Шрифт:
Интервал:
Закладка:
Увидев Головина, Инга замедлила шаг, видимо, решая, что ей делать. Потом она открыла сумку, достала ключи и, протянув их женщине, сказала:
— Марина, идите домой, я сейчас приду.
К Сергею Инга подошла с видом человека, полностью готового к продолжению неприятного спора. Остановившись в метре от него, она скрестила руки на груди, а правую ногу отставила в сторону — ничего хорошего это не обещало.
— Привет, — сказал он.
— Привет. Зачем ты приехал?
— Хотел тебя увидеть.
— Ну вот, увидел. Что дальше?
Они помолчали, глядя в разные стороны. Это как-то плохо вязалось с только что высказанным Сергеем желанием посмотреть на Ингу.
— Одна из твоих подопечных? — кивнул он в сторону скрывшейся в подъезде женщины.
— Да. Завтра она с дочкой ложится в больницу.
— Я могу тебе чем-нибудь помочь?
Инга усмехнулась:
— Я не нуждаюсь в одолжениях.
— Извини, если я тебя обидел, но так тоже нельзя.
— Как это — так?! — зло прищурилась она.
За последнее время Инга сильно осунулась. Собираясь в больницу, она даже не попыталась защититься косметикой и сейчас испытывала от этого дискомфорт, который трансформировался в агрессию.
— Во-первых, даже если человек оступился, допустил какую-то ошибку, ему всегда нужно давать шанс ее исправить, — сказал Головин. — Безгрешных не бывает. Надеюсь, обойдемся здесь без примеров. Во-вторых, нельзя отказываться от собственной жизни. Я понимаю, что попавшим в беду людям надо помогать, но… так сказать, в разумных пределах.

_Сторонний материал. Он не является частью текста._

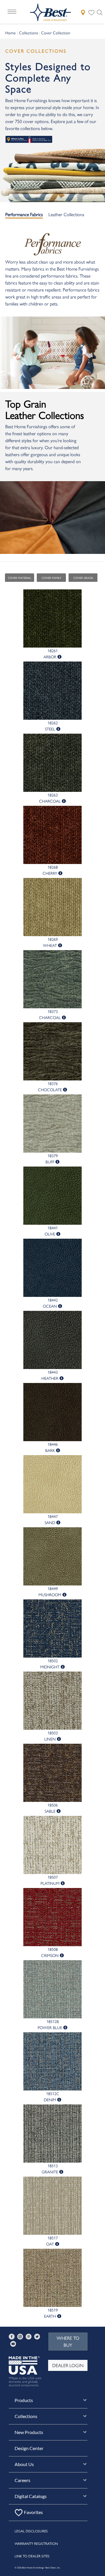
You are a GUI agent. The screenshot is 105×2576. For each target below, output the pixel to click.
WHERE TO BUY (68, 2341)
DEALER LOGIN (67, 2365)
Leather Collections (66, 214)
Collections (28, 32)
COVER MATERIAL (19, 578)
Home (10, 32)
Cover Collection (55, 32)
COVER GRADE (83, 578)
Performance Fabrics (24, 214)
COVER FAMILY (51, 578)
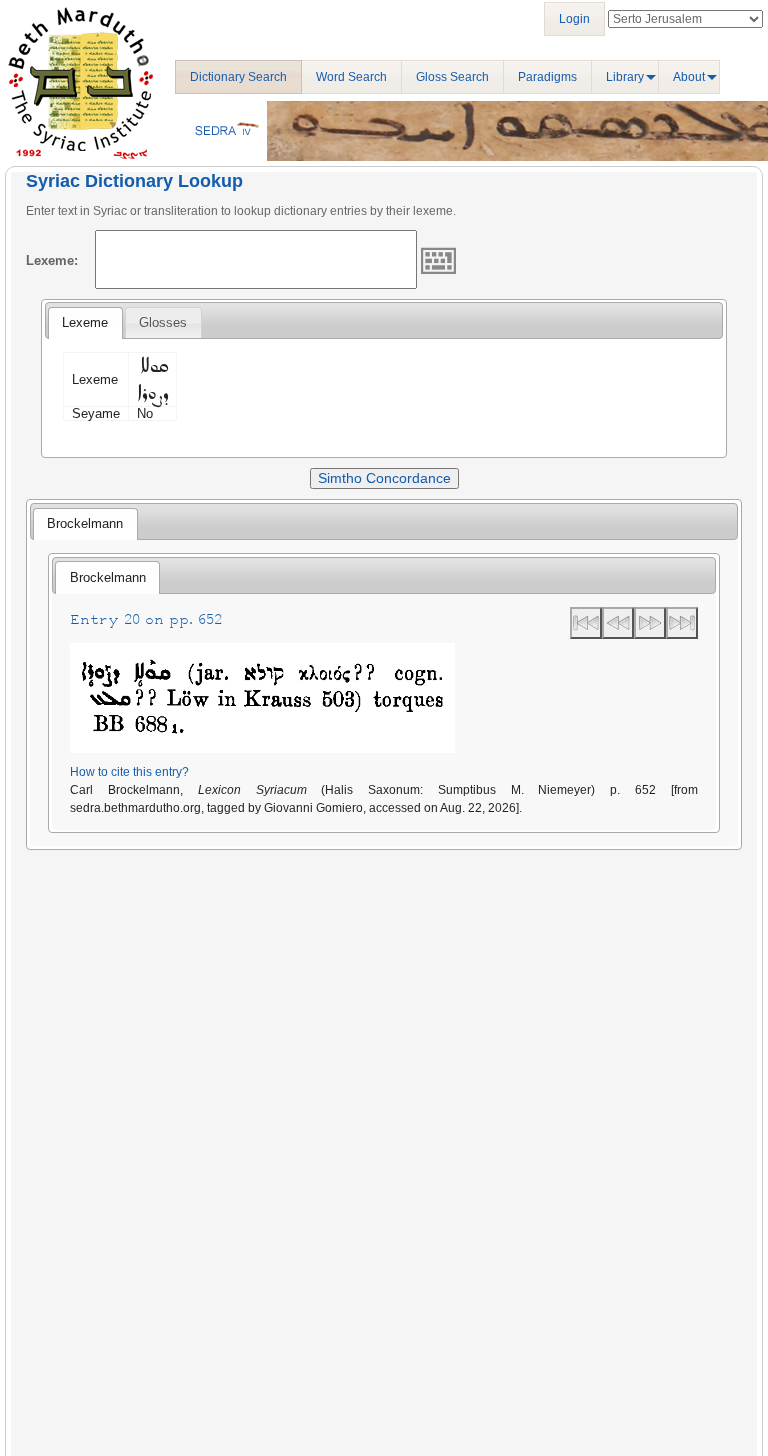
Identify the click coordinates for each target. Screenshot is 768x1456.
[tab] (85, 323)
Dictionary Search (238, 77)
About (689, 77)
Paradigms (547, 77)
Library (625, 77)
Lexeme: (52, 260)
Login (574, 19)
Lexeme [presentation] (85, 322)
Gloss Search (452, 77)
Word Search (351, 77)
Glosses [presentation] (163, 322)
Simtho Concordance (384, 478)
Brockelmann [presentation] (85, 523)
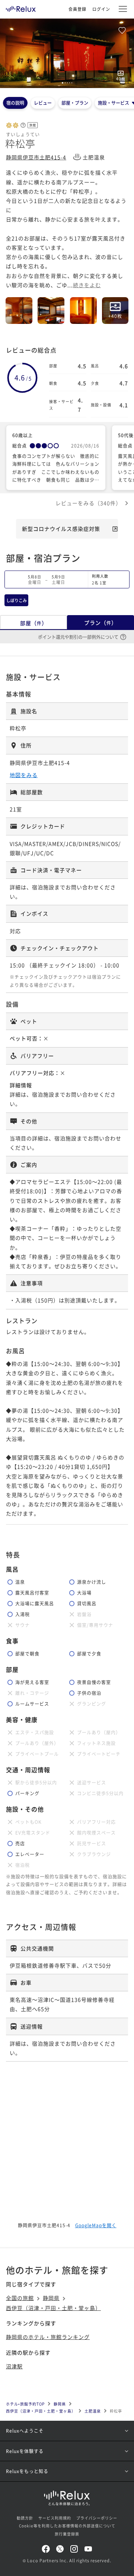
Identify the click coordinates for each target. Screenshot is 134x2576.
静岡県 (51, 2297)
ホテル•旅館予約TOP (25, 2404)
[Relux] (21, 7)
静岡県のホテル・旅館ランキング (48, 2337)
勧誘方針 (25, 2518)
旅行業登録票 (67, 2534)
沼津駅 (14, 2366)
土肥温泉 (92, 2411)
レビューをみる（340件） (88, 503)
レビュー (43, 103)
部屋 (33, 623)
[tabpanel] (67, 53)
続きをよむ (87, 285)
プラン (100, 622)
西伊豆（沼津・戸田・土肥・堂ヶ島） (53, 2308)
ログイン (101, 9)
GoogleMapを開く (96, 2225)
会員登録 (77, 9)
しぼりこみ (16, 600)
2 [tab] (65, 82)
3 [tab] (67, 82)
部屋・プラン (74, 103)
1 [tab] (62, 83)
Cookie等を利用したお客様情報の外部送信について (67, 2525)
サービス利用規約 (54, 2518)
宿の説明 (15, 103)
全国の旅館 (20, 2297)
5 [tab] (71, 82)
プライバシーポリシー (96, 2518)
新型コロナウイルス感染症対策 (61, 528)
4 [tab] (69, 82)
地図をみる (24, 775)
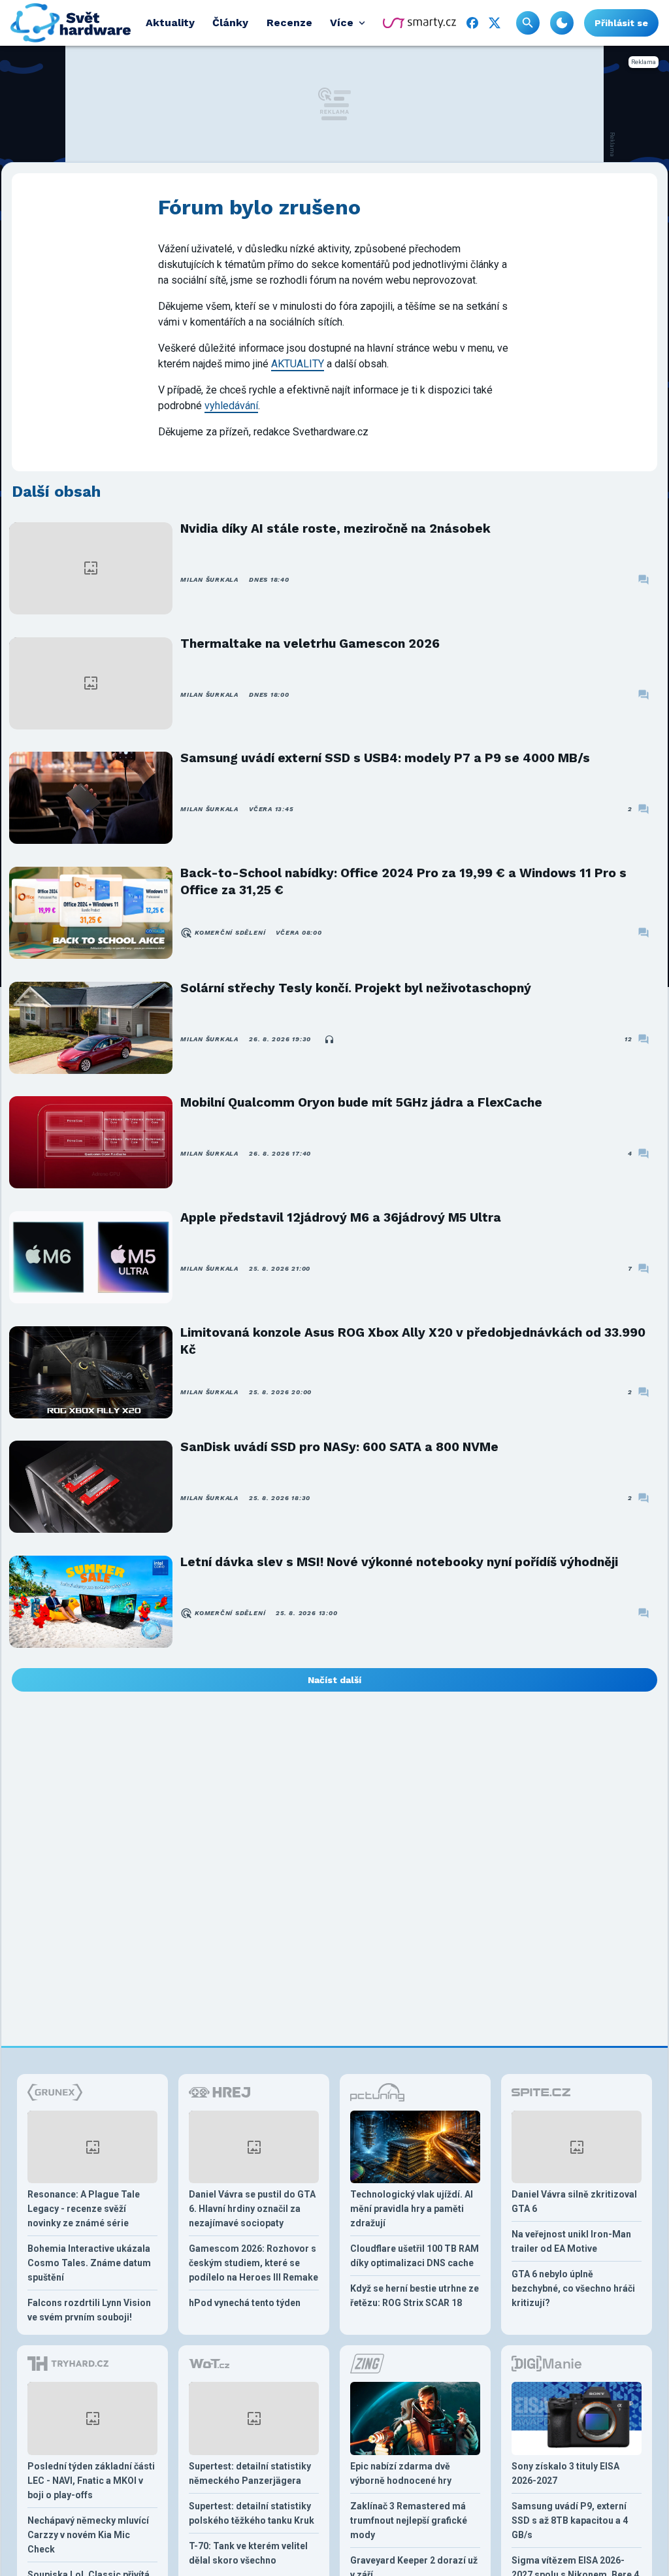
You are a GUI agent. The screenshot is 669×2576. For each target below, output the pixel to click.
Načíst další (334, 1680)
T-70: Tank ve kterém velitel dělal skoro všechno (248, 2553)
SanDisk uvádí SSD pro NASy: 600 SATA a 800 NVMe (339, 1446)
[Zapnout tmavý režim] (562, 23)
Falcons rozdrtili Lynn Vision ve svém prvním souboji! (89, 2310)
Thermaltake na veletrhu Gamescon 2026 (310, 643)
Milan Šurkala (209, 579)
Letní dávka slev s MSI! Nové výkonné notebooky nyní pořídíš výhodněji (399, 1561)
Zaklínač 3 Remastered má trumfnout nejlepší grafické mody (408, 2520)
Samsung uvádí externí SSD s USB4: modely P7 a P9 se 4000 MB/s (385, 757)
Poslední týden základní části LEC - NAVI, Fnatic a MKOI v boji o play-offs (91, 2480)
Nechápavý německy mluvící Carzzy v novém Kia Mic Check (88, 2534)
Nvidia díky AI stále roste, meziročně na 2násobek (335, 528)
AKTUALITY (297, 364)
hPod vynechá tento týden (245, 2303)
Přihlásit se (621, 23)
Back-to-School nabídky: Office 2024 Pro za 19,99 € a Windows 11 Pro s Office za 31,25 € (403, 881)
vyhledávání (231, 405)
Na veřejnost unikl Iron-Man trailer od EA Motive (571, 2241)
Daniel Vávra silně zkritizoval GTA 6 (574, 2201)
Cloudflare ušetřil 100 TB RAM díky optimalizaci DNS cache (414, 2255)
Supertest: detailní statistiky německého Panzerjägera (250, 2473)
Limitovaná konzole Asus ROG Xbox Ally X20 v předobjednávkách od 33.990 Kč (412, 1341)
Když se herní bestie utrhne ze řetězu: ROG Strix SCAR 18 (414, 2295)
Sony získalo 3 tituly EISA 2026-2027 (565, 2473)
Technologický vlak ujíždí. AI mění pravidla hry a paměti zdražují (411, 2208)
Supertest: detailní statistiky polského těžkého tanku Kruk (251, 2513)
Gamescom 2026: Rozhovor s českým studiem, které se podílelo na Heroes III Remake (253, 2263)
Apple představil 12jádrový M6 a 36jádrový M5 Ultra (340, 1217)
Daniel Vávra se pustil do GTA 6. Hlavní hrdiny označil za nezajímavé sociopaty (252, 2208)
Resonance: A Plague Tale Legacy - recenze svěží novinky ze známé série (83, 2208)
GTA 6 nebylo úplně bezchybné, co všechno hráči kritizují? (573, 2288)
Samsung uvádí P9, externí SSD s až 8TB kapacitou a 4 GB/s (570, 2520)
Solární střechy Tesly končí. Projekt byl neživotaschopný (355, 987)
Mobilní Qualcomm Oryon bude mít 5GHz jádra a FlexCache (361, 1102)
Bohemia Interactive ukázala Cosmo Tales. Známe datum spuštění (89, 2263)
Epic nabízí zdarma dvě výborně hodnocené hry (400, 2473)
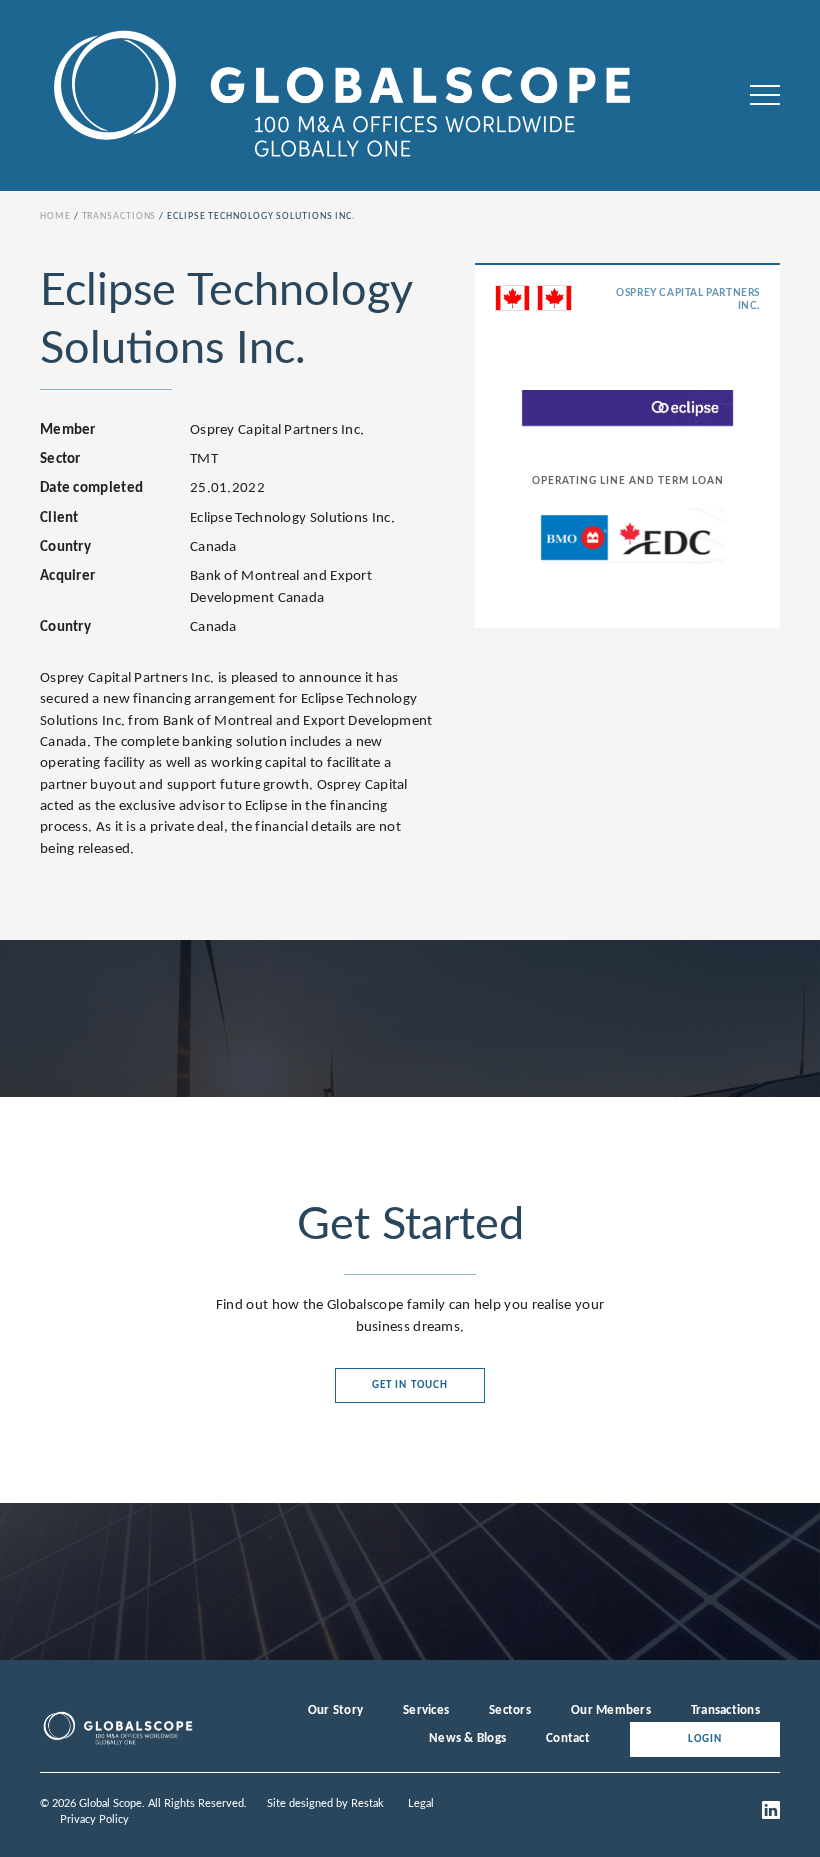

— А какие пределы разумные? — тут же последовал вопрос. Чувствовалось, что на эту тему она много думала. — Здесь есть норма? Ты можешь ее назвать? Помог трем людям в месяц, и достаточно, да? А остальные ждите следующего квартала — на этот лимит уже исчерпан!
— Ну зачем же утрировать?! Ты прекрасно понимаешь, о чем я говорю. Ты что, не имеешь теперь права на отдых, на личную жизнь? А с мужчинами ты будешь встречаться?
Головин испугался, что она рассердится, однако Инга не удержалась от улыбки.
— Так и знала, что этим ты озабочен больше всего.
— И этим тоже, — с облегчением расплылся он. — А зачем нужно было уезжать из Сочи?
— Я была очень расстроена… — Взгляд ее стал рассеянным. Она вспомнила тот случай. — Может, и в самом деле погорячилась… Трудно объяснить мое поведение, исходя из нормальной логики. Понимаешь, когда тебе звонят со всех концов страны и просят о помощи, невозможно рационально построить свою жизнь. Я просто не могу этим людям отказать. Или помогать только каждому второму.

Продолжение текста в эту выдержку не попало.